A safety and feasibility report of combined direct thrombin and GP IIB/IIIA inhibition with bivalirudin and tirofiban in peripheral vascular disease intervention : Treating critical limb ischemia like acute coronary syndrome

2005 
Background. The combination of glycoprotein (GP) IIb/IIIa inhibition and direct thrombin inhibition (DTI) with bivalirudin (Angiomax, The Medicines Co., Cambridge, Massachusetts) have shown ischemic and hemorrhagic outcomes benefit in coronary interventions and may have similar benefits in percutaneous peripheral interventions (PPI). The high incidence of diabetes, chronic renal disease, platelet dysfunction, hypercoagulability, inflammation and a thrombus-rich environment make a GP IIb/IIIa and DTI combination with tirofiban (Aggrastat,® Merck & Co., Inc., Whitehouse Station, New Jersey) an attractive anticoagulation strategy in the PPI treatment of critical limb ischemia (CLI).

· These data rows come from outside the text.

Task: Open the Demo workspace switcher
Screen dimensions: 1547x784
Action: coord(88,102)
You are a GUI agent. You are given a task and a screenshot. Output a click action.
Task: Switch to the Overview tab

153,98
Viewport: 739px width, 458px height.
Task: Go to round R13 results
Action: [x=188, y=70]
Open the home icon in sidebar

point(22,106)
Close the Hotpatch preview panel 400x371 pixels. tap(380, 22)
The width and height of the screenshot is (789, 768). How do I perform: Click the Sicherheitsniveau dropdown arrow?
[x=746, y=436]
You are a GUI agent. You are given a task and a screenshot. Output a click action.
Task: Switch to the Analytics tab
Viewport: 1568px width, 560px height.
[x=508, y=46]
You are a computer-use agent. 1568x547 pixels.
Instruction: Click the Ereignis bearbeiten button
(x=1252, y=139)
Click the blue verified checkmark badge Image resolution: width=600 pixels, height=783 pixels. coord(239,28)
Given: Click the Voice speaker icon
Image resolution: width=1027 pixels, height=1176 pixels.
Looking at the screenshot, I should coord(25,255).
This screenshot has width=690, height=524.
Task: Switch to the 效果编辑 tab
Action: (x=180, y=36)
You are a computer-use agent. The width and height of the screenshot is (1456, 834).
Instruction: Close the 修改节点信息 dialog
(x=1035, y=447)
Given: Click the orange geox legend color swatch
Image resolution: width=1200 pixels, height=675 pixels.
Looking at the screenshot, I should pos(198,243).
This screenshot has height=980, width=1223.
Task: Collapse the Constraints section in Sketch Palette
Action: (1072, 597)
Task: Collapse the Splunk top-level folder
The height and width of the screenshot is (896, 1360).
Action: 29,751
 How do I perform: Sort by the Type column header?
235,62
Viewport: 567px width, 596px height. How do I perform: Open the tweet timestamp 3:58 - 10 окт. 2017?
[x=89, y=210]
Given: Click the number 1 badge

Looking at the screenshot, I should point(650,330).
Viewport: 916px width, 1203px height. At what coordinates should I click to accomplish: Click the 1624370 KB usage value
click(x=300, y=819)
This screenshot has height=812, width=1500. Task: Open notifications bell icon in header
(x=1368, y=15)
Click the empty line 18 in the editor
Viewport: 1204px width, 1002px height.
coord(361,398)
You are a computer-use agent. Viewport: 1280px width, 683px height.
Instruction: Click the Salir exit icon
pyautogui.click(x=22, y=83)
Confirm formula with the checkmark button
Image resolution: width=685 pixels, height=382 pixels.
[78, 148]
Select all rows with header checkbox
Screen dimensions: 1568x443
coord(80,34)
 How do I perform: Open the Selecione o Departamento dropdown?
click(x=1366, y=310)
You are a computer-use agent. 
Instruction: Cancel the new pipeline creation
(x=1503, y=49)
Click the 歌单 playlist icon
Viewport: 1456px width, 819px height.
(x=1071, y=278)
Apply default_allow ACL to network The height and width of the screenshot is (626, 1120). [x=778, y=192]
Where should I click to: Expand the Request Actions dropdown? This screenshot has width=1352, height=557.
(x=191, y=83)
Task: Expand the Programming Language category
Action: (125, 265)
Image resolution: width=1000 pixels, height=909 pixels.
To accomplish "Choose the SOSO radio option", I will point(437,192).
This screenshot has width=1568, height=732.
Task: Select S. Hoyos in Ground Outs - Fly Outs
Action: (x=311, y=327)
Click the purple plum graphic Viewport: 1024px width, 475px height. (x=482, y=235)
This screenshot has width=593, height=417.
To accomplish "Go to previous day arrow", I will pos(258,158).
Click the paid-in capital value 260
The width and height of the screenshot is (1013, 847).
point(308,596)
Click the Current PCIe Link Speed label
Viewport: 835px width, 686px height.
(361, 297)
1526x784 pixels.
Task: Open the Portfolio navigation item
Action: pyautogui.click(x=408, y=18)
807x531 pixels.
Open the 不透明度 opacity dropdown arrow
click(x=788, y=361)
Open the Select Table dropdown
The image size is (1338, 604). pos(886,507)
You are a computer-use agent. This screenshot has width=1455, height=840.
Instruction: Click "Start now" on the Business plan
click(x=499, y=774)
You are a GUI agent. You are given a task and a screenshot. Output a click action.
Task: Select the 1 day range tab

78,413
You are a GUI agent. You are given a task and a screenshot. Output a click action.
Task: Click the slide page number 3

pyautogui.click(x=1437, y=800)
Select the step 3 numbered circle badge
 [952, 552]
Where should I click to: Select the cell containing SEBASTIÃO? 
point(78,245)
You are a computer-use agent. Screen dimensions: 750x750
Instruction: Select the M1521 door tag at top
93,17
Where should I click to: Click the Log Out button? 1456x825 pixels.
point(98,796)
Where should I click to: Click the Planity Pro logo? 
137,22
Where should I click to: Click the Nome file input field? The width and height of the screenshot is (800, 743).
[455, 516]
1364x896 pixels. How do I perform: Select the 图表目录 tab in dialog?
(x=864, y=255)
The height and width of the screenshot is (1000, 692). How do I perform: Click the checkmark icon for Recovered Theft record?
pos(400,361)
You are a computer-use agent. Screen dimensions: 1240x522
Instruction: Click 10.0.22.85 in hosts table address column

Methods. Between May 1, 2001 and January 31, 2003, a CLI treatment group of 149 patients received PPI with bivalirudin (0.75 mg/kg bolus with 1.75 mg/kg/hour periprocedural infusion) and tirofiban (10 mcg/kg/minute bolus with 12-hour 0.1 mcg/kg/minute infusion) as an anticoagulation and antiplatelet strategy, and were compared to a matched unfractionated heparin (UFH) control group without GP IIb/IIIa inhibitors. Clinical and hemostasis outcomes were analyzed, including distal embolization (DE). Results. Procedural success was 95.9% and 97.3% in the UFH control group and DTI-GP IIb/IIIa group, respectively. Significant differences were observed in the sheath removal time < 2 hours (60.5% UFH group versus 19.4% DTI-GP IIb/IIIa group; p = < 0.0001). Vascular closure devices were used equally in both groups. No statistical significance was observed in major and minor complications, femoral access complications, acute (< 48 hours) or subacute (30 days) vessel thrombosis, and 6-month duplex ultrasound restenosis rate between the DTI-GP IIb/IIIa versus the UFH group. A trend towards statistical significance was observed in the 6-month secondary re-intervention and limb salvage rates (10.7% versus 18.8%, p = 0.0501 and 93.9% versus 88.5%, p = 0.053) in the DTI-GP IIb/IIIa versus the UFH group, respectively. Angiographically relevant DE occurred in 4/149 (1.3%) and 8/149 (5.4%) of the bivalirudin/tirofiban and UFH groups, respectively. Conclusion. The combination of DTI with bivalirudin and GP IIb/IIIa inhibition with tirofiban is a safe and feasible alternative anticoagulation and antiplatelet strategy in PPI, and may offer improved clinical and hemostasis outcomes in treating CLI. A larger, prospective randomized trial is warranted.